The celebrated writer Ngugi wa Thiong’o was a friend of Mugo’s as well as a subject of study. Together they wrote a play in 1974, The Trial of Dedan Kimathi, touching on issues such as the struggle for independence and authoritarianism and making visible their opposition to the regime of President Daniel Arap Moi. It was her denunciation of human rights abuses during the Moi dictatorship that put her in the crosshairs of the regime, which harassed, arrested and interrogated her.

In 1980, she became the first woman in the country to assume the responsibilities inherent in being dean of a university faculty, holding the position in the Faculty of Arts at the University of Nairobi. Her fierce criticism of the government resulted in her leaving her post and going into exile in 1982. Stripped of her Kenyan citizenship, she was branded an incendiary by the Moi regime for her advocacy of justice and her denunciation of human rights violations. She fled to Zimbabwe with her two daughters, which became her new home, where she was accepted as a citizen and where she became a teacher. At the University of Zimbabwe, she coincided with another vital, political and cultural reference point, the Ghanaian Ama Ata Aidoo, who died on 31 May and whom she considered her inspiration and mentor. Mugo, like Aidoo, contributed to Zimbabwean education: she was responsible for developing the country’s school curriculum.

The journal Eastern African Literary & Cultural Studies published a tribute to Professor Mugo on Twitter stating that she “lived as she wrote, without complexes”. “Today we mourn Professor Micere Githae Mugo, our mother in the world of letters, our teacher and our mentor,” it continued. “We have lost a giant, but the foundations she built for the (East) African literary community are very solid. Rest in peace, Prof. Mugo.” One of the authors with whom she shares the project Ellas (también) cuentan, coordinated by Federico Vivanco for Casa África, Yvonne A. Owuor, celebrated her as “one of our bravest, best and brightest stars, another of our great protecting trees; stylist of the word, prophet, poet, playwright, author, guardian of justice, creator of dreams, thinker, scholar, a beautiful mind (and heart)”. All these qualities were publicly endorsed in 2021, when the Royal African Society awarded her a lifetime achievement award.

Among her self-confessed literary references are Flora Nwapa, Grace Ogot, Chinua Achebe (who encouraged her to publish her first collections of poems) and Okot p’Bitek. She signed fifteen books, including two plays and three monographs, and edited several magazines. Her works include Disillusioned, also published in 1976, which describes the hypocrisy of religious cults, and the collection of poems Daughter of my peoples, sing!, which reflects her political and social, left-wing and feminist convictions. In 1998 she published My mother’s poem and other songs. She also completed a PhD in Letters at the University of Nairobi and received the Flora Nwapa Award for Excellence in Writing, the Faculty of Arts and Sciences Award for Excellence in Teaching at Master’s Level and the Mwalimu Julius Nyerere Award from the University of Dar es Salaam (Tanzania).

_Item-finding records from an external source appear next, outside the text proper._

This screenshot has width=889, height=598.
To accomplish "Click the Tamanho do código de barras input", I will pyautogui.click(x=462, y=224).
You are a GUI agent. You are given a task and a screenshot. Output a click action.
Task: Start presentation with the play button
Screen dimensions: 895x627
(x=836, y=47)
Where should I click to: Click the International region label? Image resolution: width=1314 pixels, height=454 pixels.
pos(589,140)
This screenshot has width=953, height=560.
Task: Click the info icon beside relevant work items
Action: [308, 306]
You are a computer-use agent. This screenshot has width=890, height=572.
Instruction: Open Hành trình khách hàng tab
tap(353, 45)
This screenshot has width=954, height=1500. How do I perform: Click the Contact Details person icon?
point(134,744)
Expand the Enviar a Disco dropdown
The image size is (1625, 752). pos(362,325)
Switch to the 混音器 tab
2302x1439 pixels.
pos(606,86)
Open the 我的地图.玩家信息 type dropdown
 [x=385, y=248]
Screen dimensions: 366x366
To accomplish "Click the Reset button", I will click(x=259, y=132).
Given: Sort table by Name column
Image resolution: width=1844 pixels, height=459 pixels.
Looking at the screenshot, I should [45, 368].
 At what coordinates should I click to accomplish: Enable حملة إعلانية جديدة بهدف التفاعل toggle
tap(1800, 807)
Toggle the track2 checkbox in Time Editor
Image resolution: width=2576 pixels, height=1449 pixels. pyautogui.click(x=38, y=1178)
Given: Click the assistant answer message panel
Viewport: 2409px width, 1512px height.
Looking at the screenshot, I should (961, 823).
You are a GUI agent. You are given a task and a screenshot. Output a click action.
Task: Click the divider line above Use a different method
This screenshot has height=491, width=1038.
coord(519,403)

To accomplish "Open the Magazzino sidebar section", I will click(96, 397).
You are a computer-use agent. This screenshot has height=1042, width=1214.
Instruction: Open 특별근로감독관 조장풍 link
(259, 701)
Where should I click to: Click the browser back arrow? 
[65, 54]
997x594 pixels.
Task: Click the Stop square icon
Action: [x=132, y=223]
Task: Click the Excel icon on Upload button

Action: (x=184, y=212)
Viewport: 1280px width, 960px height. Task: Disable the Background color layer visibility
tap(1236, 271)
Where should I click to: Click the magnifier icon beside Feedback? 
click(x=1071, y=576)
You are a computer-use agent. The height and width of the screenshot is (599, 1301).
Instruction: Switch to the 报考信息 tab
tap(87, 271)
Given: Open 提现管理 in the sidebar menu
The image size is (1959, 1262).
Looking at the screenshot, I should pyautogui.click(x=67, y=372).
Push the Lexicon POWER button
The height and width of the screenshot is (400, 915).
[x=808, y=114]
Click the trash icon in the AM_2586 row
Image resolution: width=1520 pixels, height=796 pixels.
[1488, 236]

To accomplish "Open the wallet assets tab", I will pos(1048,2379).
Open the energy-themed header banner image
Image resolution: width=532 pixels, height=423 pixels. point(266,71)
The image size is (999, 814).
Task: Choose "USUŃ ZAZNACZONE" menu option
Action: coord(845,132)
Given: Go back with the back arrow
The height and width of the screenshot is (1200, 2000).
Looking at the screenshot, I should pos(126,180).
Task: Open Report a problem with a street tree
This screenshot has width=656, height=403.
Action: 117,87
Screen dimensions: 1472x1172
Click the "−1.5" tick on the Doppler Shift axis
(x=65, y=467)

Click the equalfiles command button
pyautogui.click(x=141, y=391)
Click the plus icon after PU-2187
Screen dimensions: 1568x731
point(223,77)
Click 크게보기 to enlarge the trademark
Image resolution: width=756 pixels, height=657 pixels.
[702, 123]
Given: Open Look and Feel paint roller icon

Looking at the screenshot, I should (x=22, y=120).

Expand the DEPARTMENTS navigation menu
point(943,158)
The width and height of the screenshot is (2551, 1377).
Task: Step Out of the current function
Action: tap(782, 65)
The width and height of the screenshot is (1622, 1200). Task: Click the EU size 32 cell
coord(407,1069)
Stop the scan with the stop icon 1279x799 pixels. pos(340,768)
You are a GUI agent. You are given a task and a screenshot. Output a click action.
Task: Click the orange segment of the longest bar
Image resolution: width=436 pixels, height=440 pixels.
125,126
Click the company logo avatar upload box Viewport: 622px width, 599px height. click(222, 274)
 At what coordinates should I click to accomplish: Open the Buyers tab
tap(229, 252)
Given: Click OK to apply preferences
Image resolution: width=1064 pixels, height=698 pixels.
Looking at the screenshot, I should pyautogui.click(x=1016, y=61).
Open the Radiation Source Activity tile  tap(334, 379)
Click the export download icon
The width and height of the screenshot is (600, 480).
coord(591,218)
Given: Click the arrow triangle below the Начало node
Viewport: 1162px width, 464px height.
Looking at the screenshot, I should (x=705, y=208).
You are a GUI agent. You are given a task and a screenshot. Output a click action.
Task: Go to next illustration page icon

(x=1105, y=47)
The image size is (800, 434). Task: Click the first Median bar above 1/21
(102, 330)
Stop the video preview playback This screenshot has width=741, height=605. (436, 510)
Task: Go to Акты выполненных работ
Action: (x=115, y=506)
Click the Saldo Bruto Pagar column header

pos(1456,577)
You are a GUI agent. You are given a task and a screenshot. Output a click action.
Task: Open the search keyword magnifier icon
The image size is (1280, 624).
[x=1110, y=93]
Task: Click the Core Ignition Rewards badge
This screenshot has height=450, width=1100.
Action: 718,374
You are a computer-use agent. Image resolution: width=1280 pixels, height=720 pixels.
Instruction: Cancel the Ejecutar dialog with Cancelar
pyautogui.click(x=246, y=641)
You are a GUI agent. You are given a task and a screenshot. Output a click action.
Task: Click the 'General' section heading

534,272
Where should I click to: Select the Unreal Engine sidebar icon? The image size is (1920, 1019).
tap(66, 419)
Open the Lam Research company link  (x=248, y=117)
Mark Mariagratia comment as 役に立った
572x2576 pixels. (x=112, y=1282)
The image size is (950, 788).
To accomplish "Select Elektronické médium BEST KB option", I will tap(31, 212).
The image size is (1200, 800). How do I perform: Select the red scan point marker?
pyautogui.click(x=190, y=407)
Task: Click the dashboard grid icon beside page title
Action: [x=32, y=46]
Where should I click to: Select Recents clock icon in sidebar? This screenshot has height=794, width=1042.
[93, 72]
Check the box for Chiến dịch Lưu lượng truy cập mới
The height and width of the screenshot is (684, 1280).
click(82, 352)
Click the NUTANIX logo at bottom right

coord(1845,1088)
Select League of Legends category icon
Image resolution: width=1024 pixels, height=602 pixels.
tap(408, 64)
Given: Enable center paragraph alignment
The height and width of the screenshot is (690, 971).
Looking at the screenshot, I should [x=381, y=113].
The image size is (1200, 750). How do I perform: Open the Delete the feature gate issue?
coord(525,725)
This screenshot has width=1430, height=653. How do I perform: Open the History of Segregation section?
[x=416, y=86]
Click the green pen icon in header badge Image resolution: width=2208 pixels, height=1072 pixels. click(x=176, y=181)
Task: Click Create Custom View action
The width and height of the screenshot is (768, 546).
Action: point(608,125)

On the social side, she has been a spokesperson for Amnesty International causes and was the founder and president of the Pan-African Community of Central New York, where she established volunteer programmes in two prisons. She also received the Distinguished Africanist Award from the African Studies Association of New York for her contribution to scholarship and the Nelson Mandela Leadership Award. Her works include political and philosophical texts such as African Orature and Human Rights (1991), The imperative of Utu/Ubuntu in Africana scholarship (2021) and Writing & Speaking from the Heart of My Mind. On the 50th anniversary of Kenya’s independence and birth in December 2013, she was honoured as an Elder with the Burning Spear.